Collected data:
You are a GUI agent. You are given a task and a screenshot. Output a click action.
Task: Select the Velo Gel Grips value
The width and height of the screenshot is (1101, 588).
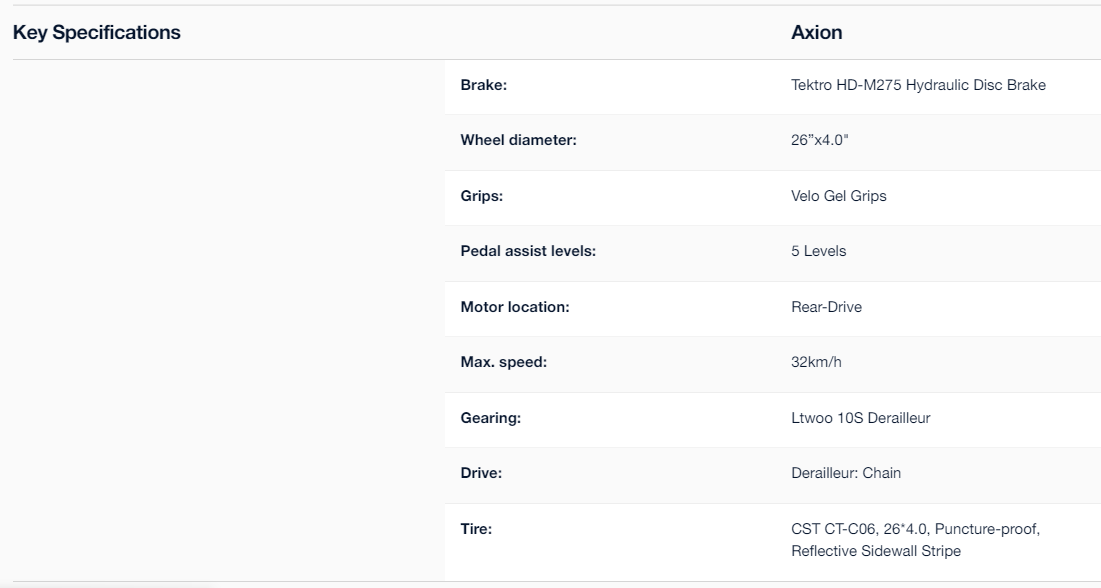click(839, 196)
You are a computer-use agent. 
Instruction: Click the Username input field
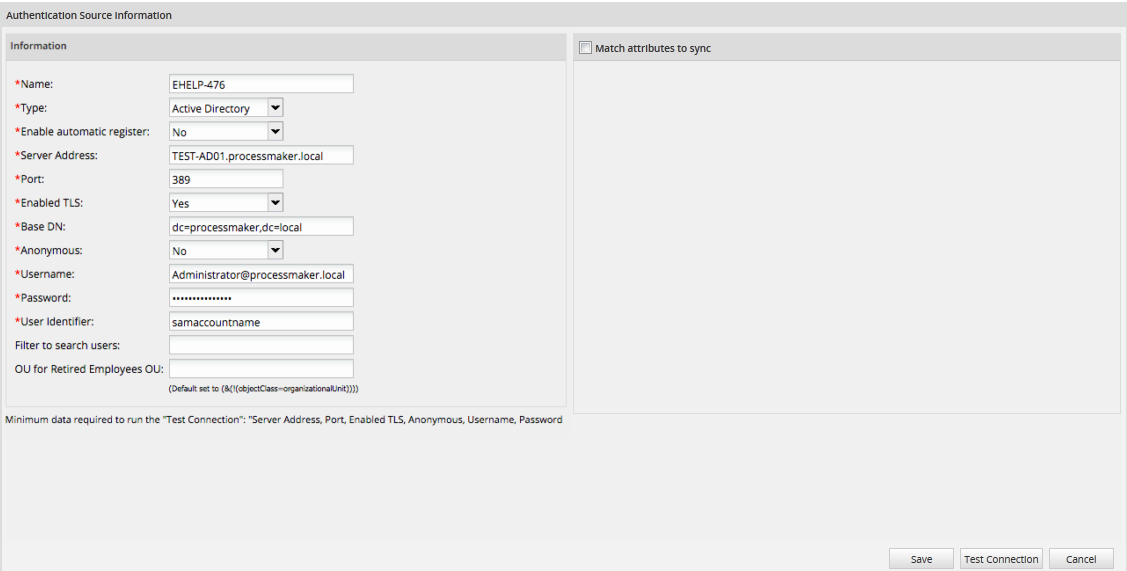(x=261, y=274)
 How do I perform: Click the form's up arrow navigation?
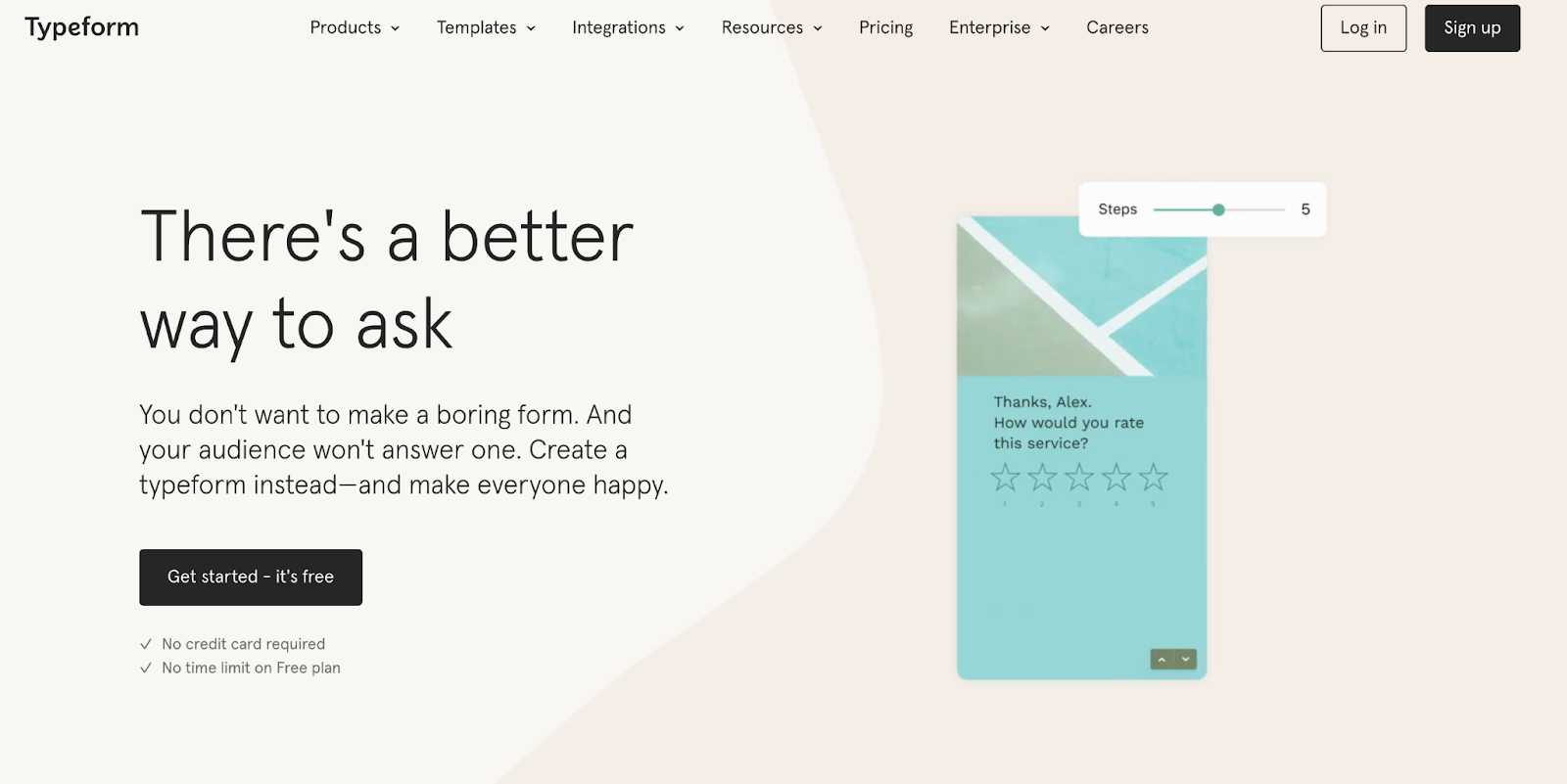click(1162, 660)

Your assignment ▸
Output the records exactly, please. The pictures are not part of the copy.

Your solution ▸
You are a GUI agent. You are given a task and a screenshot. Output a click action.
Task: Select the Velo Gel Grips value
The width and height of the screenshot is (1101, 588).
click(839, 196)
You are a computer-use agent. 
Instruction: Click the Username input field
(x=261, y=274)
 How do I perform: Click the form's up arrow navigation?
click(1162, 660)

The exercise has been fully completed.